Cardboard, however, was created by David Coz, a Paris-based software engineer at Google’s Cultural Institute, which focuses on creating tools that bring art and culture to everyone. To meet those goals, Coz and others working on the project had to keep the hardware as inexpensive as possible. Hence the use of cardboard, a magnet, a washer, some Velcro, and a rubber-band.

Yet Mark Bolas, associate professor and director for mixed reality research at the University of Southern California, points out that the ideas behind Google Cardboard aren’t exactly new. His team created a very similar kit two years ago called FOV2GO that uses cardboard or foam board and similar lenses. He points out, though, the lenses his team uses have a wider field of view, which he says creates a more immersive experience. 

But Bolas and his team seem pleased that Google’s platform is similar to what they’ve been working on.

“Our mandate for the last three years has been to find ways to get low-cost [Virtual Reality] into everybody’s hands,” Bolas told Smithsonian.com. “We spent a couple of years figuring out the lowest-cost system we could come up with that would still give people that feeling of immersion. We think we’ve influenced the industry across the board.”

Bolas isn’t particularly partial to Google’s design, however. Palmer Luckey, founder of the more gaming-focused Oculus VR headset once worked at Bolas’ lab at USC, as did the founders of Survios, who are working on virtual reality games that can also track the movement of a user's body and limbs.

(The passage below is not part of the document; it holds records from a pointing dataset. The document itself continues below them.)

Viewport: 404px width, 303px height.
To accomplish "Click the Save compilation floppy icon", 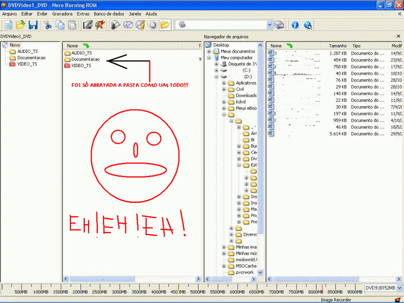I will [33, 25].
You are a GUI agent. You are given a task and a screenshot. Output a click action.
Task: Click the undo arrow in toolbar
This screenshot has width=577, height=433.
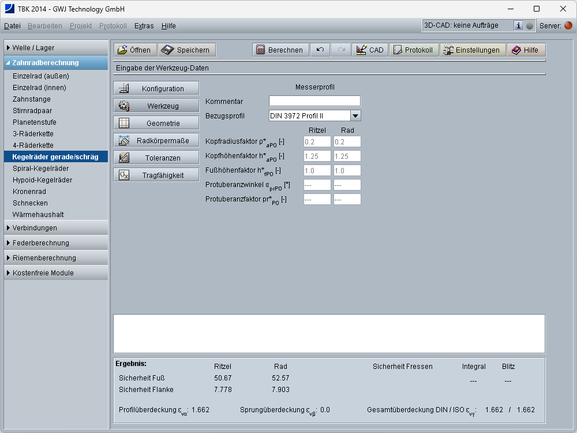click(320, 50)
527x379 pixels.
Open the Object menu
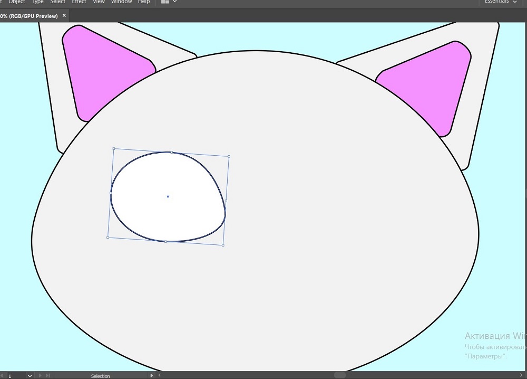[x=17, y=2]
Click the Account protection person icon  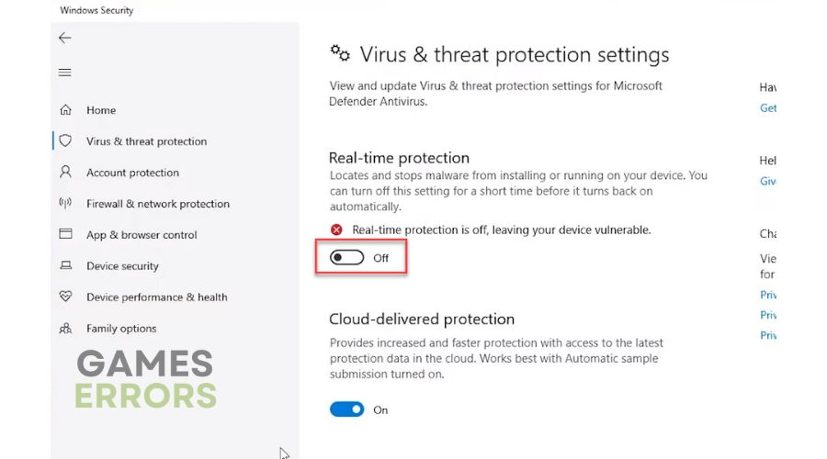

But aside from its simplicity, it’s the developer push from Google that really gives Cardboard its added potential. A few in-house developers can make a great app or game. But Google hopes developers will create their own virtual reality content. And with thousands of people currently developing for Android and Chrome, the company could quickly find itself with the most substantial and diverse virtual reality software library out there—so long as they can entice enough of those people to create and code for the new platform.

And rather than competing with other virtual reality devices, Cardboard could also help kick start the nascent market. Immersive virtual reality isn’t something that most people have truly experienced, so expensive dedicated VR devices could be a hard sell to the average consumer. But once Google’s low-cost headset becomes more widespread, users may be more inclined to upgrade to more complex hardware.

Both Bolas at USC and Plagemann at Google stress that keeping platforms open is important to getting virtual reality into the hands of mainstream consumers over the next few years.

“With everyone having these smartphones in their pocket, basically billions of people, with very little extra cost, could have [virtual reality] experiences,” Plagemann says. “We thought that the quickest way to have an impact was to just make it open and go really broad.”

And few technology companies have a broader reach than Google, which is why Bolas, who has been working on virtual reality since the late 1980s, is happy to see big consumer tech companies getting involved.

“There’s no way we can have an influence like that Google has,” Bolas says. “We’re proud to have started it, but now we’re kind of awed to see what Google can do with [virtual reality].”